There is digital watermarking. You can embed information into the picture that the human eye can not detect but can be read with a computer. This information is very hard to remove. Even if you printed the picture onto paper with your printer then transferred it back into the computer with an image scanner the digital watermark still remains intact.


Secondarily, there is something called "metadata." This is information written into a specific part of the computer file which tells a potential recipient specific things about the file such as the kind of camera, the program used to edit the photo and a whole lot more. Metadata can also contain the copyright statement from the owner of the image.


For instance, I see a photo of a young woman with dark hair and sunglasses wearing a blue, waist length coat. According to the metadata, the photo was taken on July 20, 2011 and the time was 15:59:46. It was taken with a Canon EOS 550D camera. It was edited with Microsoft Windows Photo Gallery 6.0.


You could have also embedded the phrase, "Copyright © 2011 - Mailon Furs - All rights reserved. - No use without permission."

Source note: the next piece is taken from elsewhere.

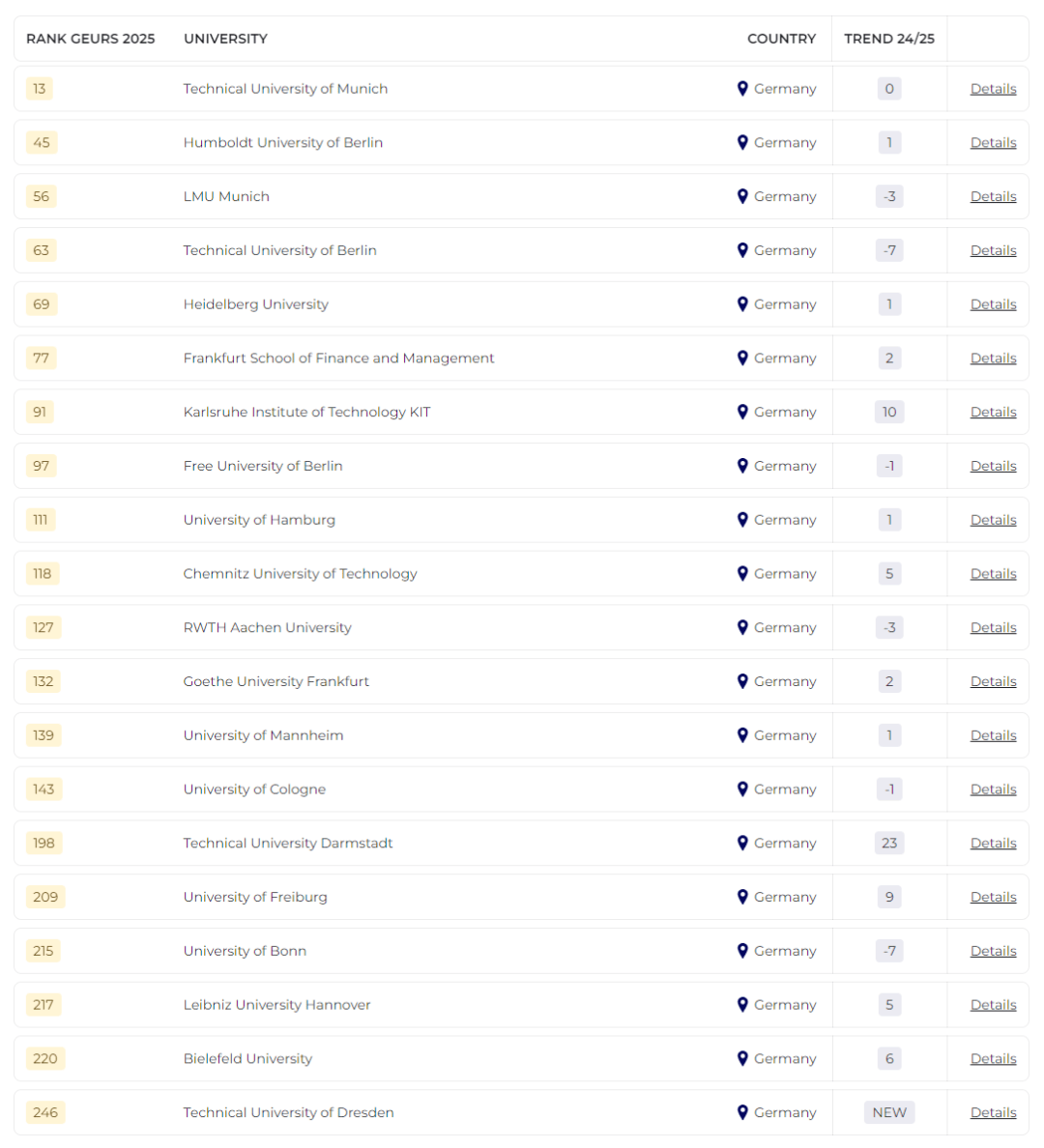Click location pin for University of Hamburg

pos(742,519)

Those crooks are so stupid that they never bothered to look and see what was written into the metadata. Your copyright statement would still remain. In any legal inquisition, you would have them red handed.

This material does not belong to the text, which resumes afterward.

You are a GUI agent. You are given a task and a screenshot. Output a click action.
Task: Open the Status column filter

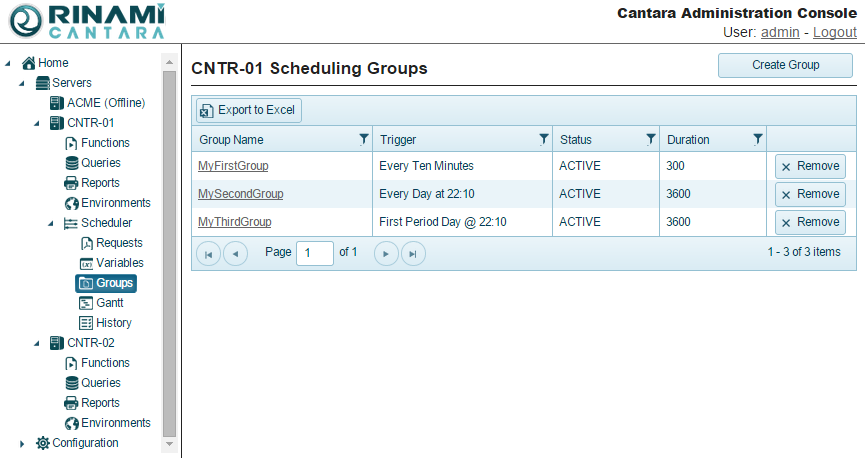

There is also another technique you can use known as "jujitsu."

In the martial art of jujitsu, one forces his opponent to use his own strength to defeat himself. In digital jujitsu, you force a potential thief of your pictures to give you free promotion.


Take a look at any photo taken at a fashion show or a public fashion event. I guarantee that you'll find a large sign or a backdrop showing the name and graphic logo of the event or the company sponsoring it. Anybody who steals an image from that event will unknowingly advertise somebody else's product or event.

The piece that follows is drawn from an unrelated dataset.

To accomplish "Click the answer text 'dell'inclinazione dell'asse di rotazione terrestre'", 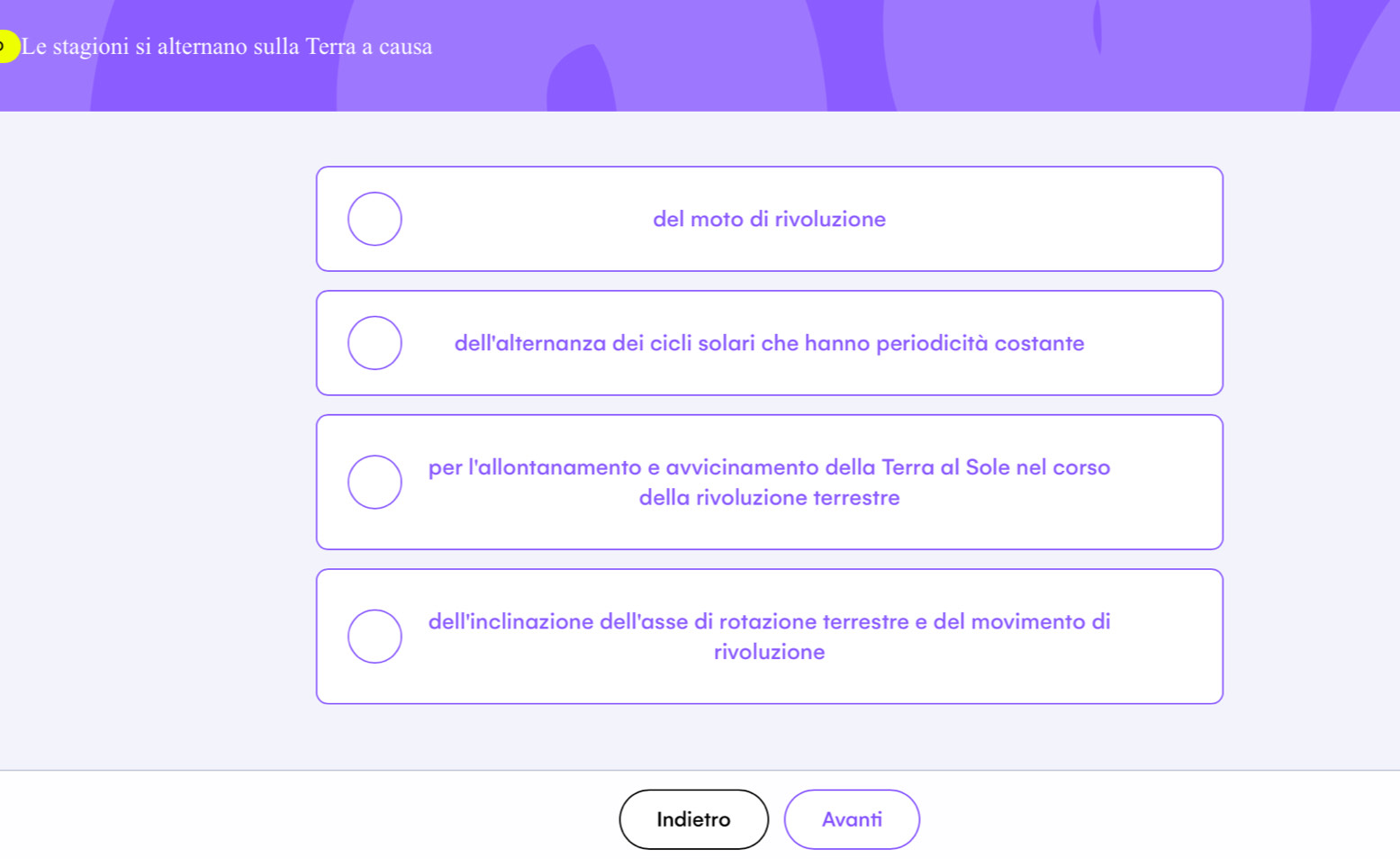I will [x=668, y=621].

Go ahead. Let them copy. They'll only do you a favor!


By the way, if the people stealing your images actually make a coat and sell it, they are not only stealing your pictures but they are stealing your garment designs too.

If they steal your designs you can sue their asses off!


I think these guys are just crooks. Not because they took your pictures. No, I mean that they are thieves, taking people's money.

I don't think they have any intention of delivering product to people who think they are buying goods from their site. I think they'll just take the money and disappear.


If I was in your shoes, I would pursue them legally. You would not only be stopping a copyright violator but you would be helping to prevent innocent people from being ripped off.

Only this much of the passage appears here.